Водка была горькой, и обжигающей, и вышибающей слезу. Водка в самом деле помогла. Тиски страха не разжались окончательно, но хотя бы ослабли. Теперь можно было дышать полной грудью, смотреть в глаза Гришаеву и даже не бояться задушевных разговоров.
Задушевные разговоры начались после третьей рюмки. Под натиском водки холод отступил, уступая место настороженной расслабленности.
– За что он тебя? – Гришаев не стал ходить вокруг да около. Гришаев хотел знать, во что ввязался.
– Не знаю.
– И давно у вас так?
– Давно. Раньше было не так плохо, – Аля поежилась. – Раньше он без ножа... только руками и плеткой.
– Значит, плеткой? – По его лицу было не понять, о чем он думает, жалеет ее или осуждает за бесхребетность и неспособность дать отпор. Рассказать ему, что она пыталась, даже нож взяла?.. Нет, не стоит. Нож – это слишком личное, почти такое же личное, как роза на ее животе. Роза, точно почувствовав ее внимание, полыхнула болью, Аля поморщилась.
– Болит? – Гришаев смотрел куда-то поверх ее головы и спрашивал скорее из вежливости. Фольклористы – они ведь вежливые, у них работа такая.
– Не болит. Почти.
– А чего не разведешься? Если он такая скотина, бросила бы его, и все дела.
– Я уже пробовала бросить.
– И что?
– Нашел. – Захотелось задрать рубашку и показать Гришаеву шрамы, старые и еще совсем свежие, и следы от сигаретных ожогов тоже показать. Не нужно все это, он и так уже видел розу.
– И сегодня тоже нашел, – он не спрашивал, он утверждал.
– Может, мне еще раз попробовать? – она тоже не спрашивала. Или спрашивала, но не у него, а у себя. – Если уехать прямо сейчас...
– Ничего не выйдет, – Гришаев покачал головой.
– Почему? – Ей вдруг стало обидно. Что же он так категоричен? Почему уверен, что она слабая и беспомощная?
– Пока не закончится следствие, никто отсюда не уедет, – Гришаев подсел поближе, поскреб бицепс. – Слышала, что следователь сказал?
– А если наплевать на следователя?
– Алевтина, ты еще не в курсе, но твоего деда убили, – Гришаев нахмурился. – В его крови нашли остатки яда. Сложного яда, курареподобного.

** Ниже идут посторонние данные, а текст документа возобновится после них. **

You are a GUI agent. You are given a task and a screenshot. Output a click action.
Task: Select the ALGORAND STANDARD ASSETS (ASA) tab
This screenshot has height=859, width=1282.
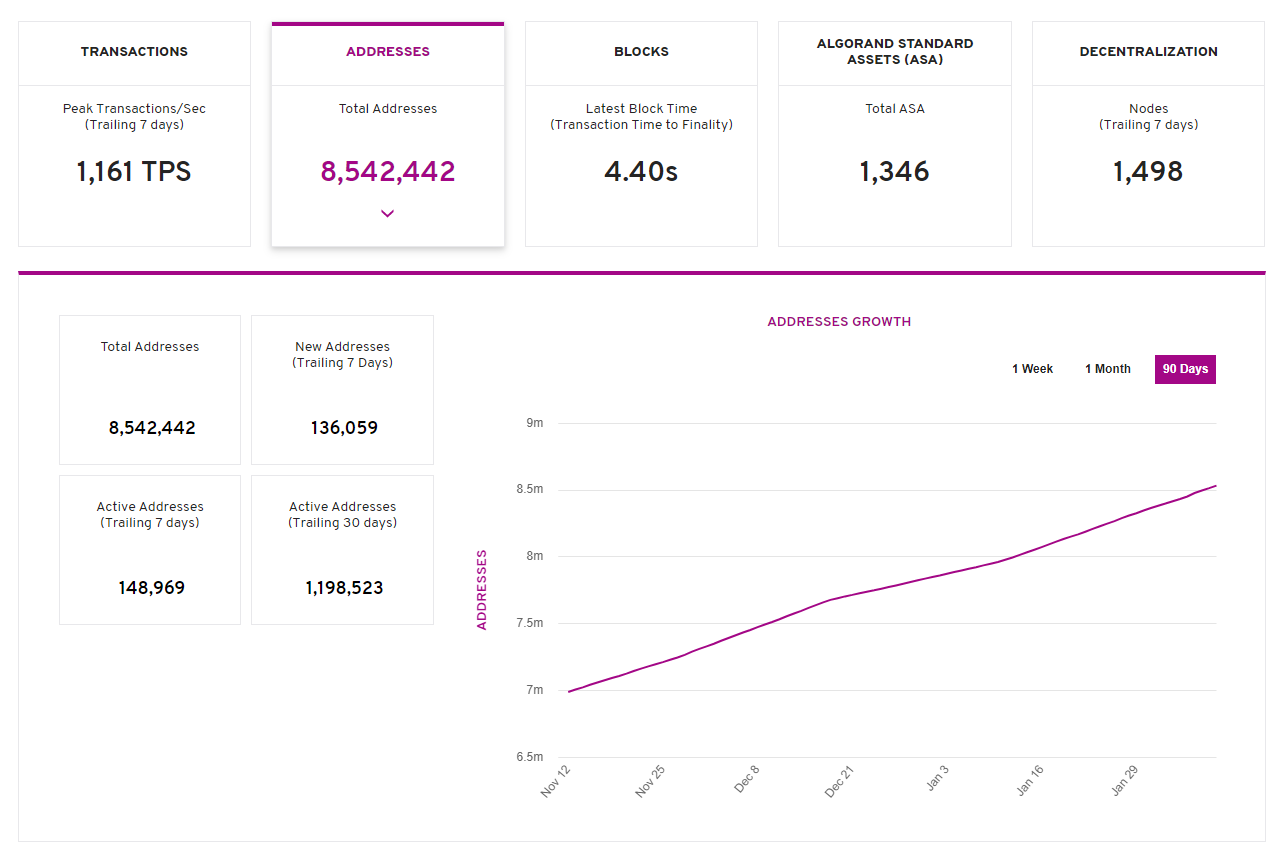click(x=894, y=52)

– Какого? – спросила она растерянно.
– Курареподобного. Есть такие яды, парализующие гладкую мускулатуру, вызывающие остановку дыхания и мучительную смерть. Вот таким твоего деда и убили. Его бы ни за что не нашли, если бы здешним криминалистам из области недавно не подбросили крутейший набор реактивов. Вот они на радостях и оторвались, проверили все, что только можно. И нашли...

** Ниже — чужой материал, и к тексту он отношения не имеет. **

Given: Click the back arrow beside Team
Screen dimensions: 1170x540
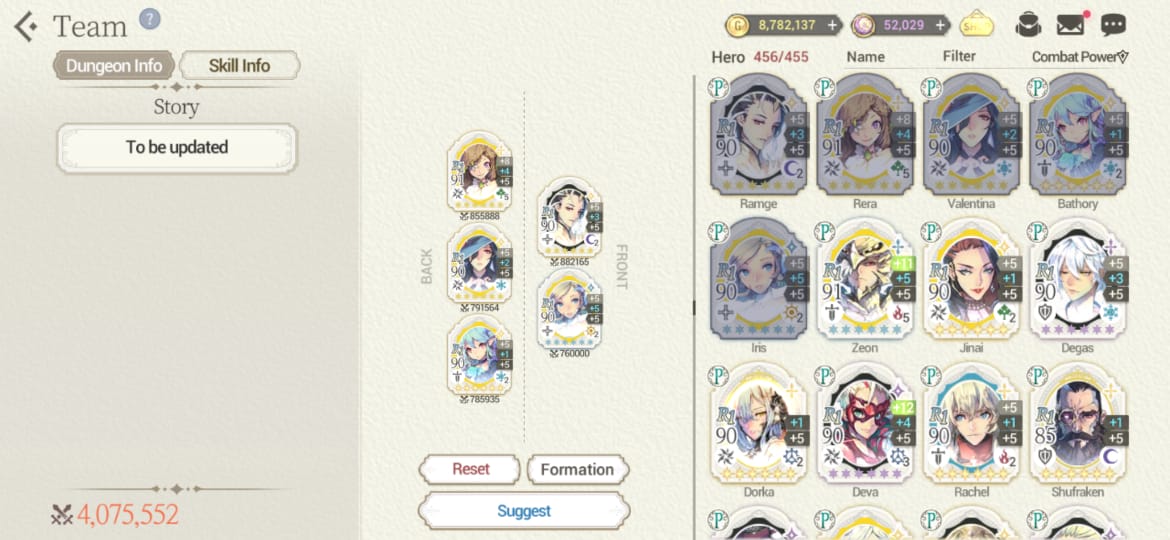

– А Василиск? – У нее в крови, наверное, тоже этот загадочный яд, потому что дышать сразу стало тяжело и мучительно.
– Ты что, маленькая? – Гришаев неодобрительно покачал головой. – До сих пор веришь в сказки? Нет никакого Василиска.
– А кто есть? – спросила она шепотом.
– Человек есть, вот кто. Человек, которому выгодно, чтобы твой дед побыстрее отправился на тот свет. Как думаешь, кому это выгодно?

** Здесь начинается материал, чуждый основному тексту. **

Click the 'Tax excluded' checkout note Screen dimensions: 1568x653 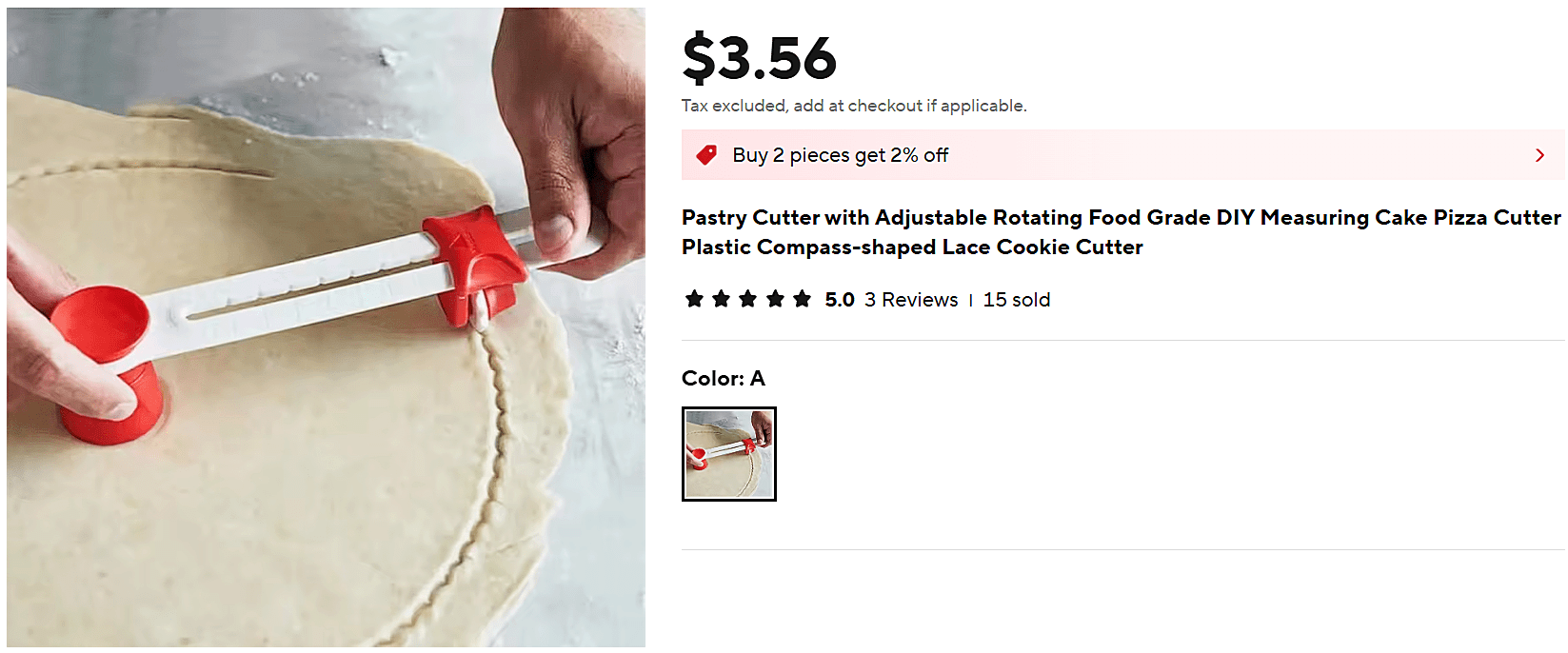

Она не знала кому. То есть предполагала, но предположение это ей очень не нравилось. Все немалое наследство досталось одному-единственному человеку – товарищу Федору, но представить, что он хладнокровный убийца, разбирающийся в экзотических ядах, никак не получалось. А больше никому не выгодно, кажется. Или выгодно? Она окончательно запуталась. А еще выпитая водка мешает думать, растекается по венам, кружит голову.